Sur Wikipédia, c'est l'inverse. Le lecteur n'a (pratiquement) rien à faire. Théoriquement, un sujet est traité par un ou plusieurs articles selon le niveau de détail, les articles présentent de manière neutre l'état des savoirs, chaque élément étant appuyé sur une référence précise à une source fiable et vérifiable. Le rédacteur, lui, est soumis à un copieux ensemble de règles (un point d'entrée), souvent plus exigeantes que celles applicables à une littérature académique de bon niveau. S'il n'est pas tenu à l'anonymat, ses contributions ne sont qu'indirectement signalées, et surtout mises sous une licence très permissive en termes de copie et de réutilisation. Ainsi, Wikipédia subventionne les lecteurs, et fait peser sur les auteurs une large partie du coût de fonctionnement.

J'en profite pour souligner que le système de notation des articles, tel qu'il est mis en place par la Wikipedia germanophone, revient en partie sur cette stratégie, en mettant à contribution les utilisateurs.

Knol ou Wikipédia ?

Dans le processus de concurrence, de nombreux éléments supplémentaires vont entrer en ligne de compte : la position installée de Wikipédia, le référencement que Google va donner à Knol, avec éventuellement son intégration dans les autres outils Google. Sur le plan des stratégies toutefois, j'avoue ne pas être très convaincu par la stratégie de Google.

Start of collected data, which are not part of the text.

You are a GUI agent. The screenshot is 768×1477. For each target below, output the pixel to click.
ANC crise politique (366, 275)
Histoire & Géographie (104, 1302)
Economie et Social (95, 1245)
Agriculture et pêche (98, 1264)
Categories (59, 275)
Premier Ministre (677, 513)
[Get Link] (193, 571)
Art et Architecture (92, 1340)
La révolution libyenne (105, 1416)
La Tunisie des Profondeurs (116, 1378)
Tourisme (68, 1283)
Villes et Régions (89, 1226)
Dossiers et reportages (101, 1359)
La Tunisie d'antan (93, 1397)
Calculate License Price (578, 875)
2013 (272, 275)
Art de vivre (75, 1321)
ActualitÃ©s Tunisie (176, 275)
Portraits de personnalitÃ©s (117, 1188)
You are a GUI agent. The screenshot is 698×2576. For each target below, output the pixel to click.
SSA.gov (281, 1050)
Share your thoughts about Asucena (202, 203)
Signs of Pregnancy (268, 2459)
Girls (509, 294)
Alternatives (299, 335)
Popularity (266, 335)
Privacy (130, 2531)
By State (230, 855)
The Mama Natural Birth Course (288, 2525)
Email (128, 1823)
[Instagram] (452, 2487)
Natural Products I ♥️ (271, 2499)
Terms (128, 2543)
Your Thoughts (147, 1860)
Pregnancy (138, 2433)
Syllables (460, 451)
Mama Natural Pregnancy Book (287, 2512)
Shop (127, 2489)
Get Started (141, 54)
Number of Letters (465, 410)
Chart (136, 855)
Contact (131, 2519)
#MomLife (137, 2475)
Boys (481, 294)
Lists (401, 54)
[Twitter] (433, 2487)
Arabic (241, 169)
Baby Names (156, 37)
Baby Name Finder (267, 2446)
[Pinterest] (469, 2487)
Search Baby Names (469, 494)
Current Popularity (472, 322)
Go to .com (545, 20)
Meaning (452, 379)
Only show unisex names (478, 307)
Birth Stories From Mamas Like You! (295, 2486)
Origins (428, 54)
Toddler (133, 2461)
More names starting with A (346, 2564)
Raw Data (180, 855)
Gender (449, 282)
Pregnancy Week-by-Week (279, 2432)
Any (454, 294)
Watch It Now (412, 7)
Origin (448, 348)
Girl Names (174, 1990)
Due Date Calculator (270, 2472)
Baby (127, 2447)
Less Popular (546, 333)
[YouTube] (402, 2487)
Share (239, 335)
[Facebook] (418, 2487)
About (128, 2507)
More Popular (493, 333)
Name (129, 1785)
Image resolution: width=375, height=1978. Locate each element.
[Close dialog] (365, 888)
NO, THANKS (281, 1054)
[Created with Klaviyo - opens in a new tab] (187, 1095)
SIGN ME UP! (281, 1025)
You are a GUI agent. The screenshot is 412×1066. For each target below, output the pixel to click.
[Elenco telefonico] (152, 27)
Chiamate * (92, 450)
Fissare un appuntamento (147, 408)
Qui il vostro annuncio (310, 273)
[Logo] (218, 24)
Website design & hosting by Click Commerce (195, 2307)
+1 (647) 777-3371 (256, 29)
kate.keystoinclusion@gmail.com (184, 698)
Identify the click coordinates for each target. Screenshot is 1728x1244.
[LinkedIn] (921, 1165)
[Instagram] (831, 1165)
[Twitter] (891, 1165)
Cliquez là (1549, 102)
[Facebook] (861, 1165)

En effet, contrairement au page rank, le système de notation est manipulable. Il est à la portée des mouvements créationnistes d'écrire un article très critique sur la théorie de l'évolution, puis de demander à leurs adhérents de voter pour qu'il arrive en haut des recherches des Knol sur ce domaine. Surtout, la subvention aux auteurs me semble faible. Même avec une barrière à l'entrée élevée, Wikipédia parvient à attirer des contributeurs d'une compétence certaine sur leur sujet, sans être des pontes (étudiants en Master, doctorants, jeunes chercheurs pour ne considérer que les sujets académiques). Les grands noms ont probablement mieux à faire de leur temps que d'écrire pour Knol, puisque leur nom suffit à leur ouvrir les colonnes des journaux, ou à défaut d'avoir un lectorat important sur leur blog.

À rebours, le prix à payer pour se faire une idée de la fiabilité d'un article Knol est important, puisque rien ne garantit l'absence de biais ou la compétence d'un article. En ne donnant pas la possibilité de faire des liens entre articles, Google se prive en outre d'une dimension de réseau importante quand on connaît les comportements de navigation sur Wikipédia, la consultation d'un article en entraînant une autre au fil des hyperliens. De même, si les Catégories de Wikipédia constituent un système sans doute trop rigide de structuration du contenu, l'absence d'un système avancé (type tag) dans Knol me surprend un peu.

Inversement, la barrière à l'entrée sur Wikipédia est de plus en plus haute, et il est difficile de prédire quel effet cela aura sur l'offre de contributions pas les rédacteurs les plus qualifiés, donc ayant le coût d'opportunité le plus élevé. De plus, la réalité des articles, surtout les plus polémiques, est souvent loin de la neutralité visée, et l'appel à des références fiables se fait attendre.

Bref, la course n'est pas joué, et il va être intéressant d'étudier l'impact des deux stratégies sur le devenir de chacun de ces projets.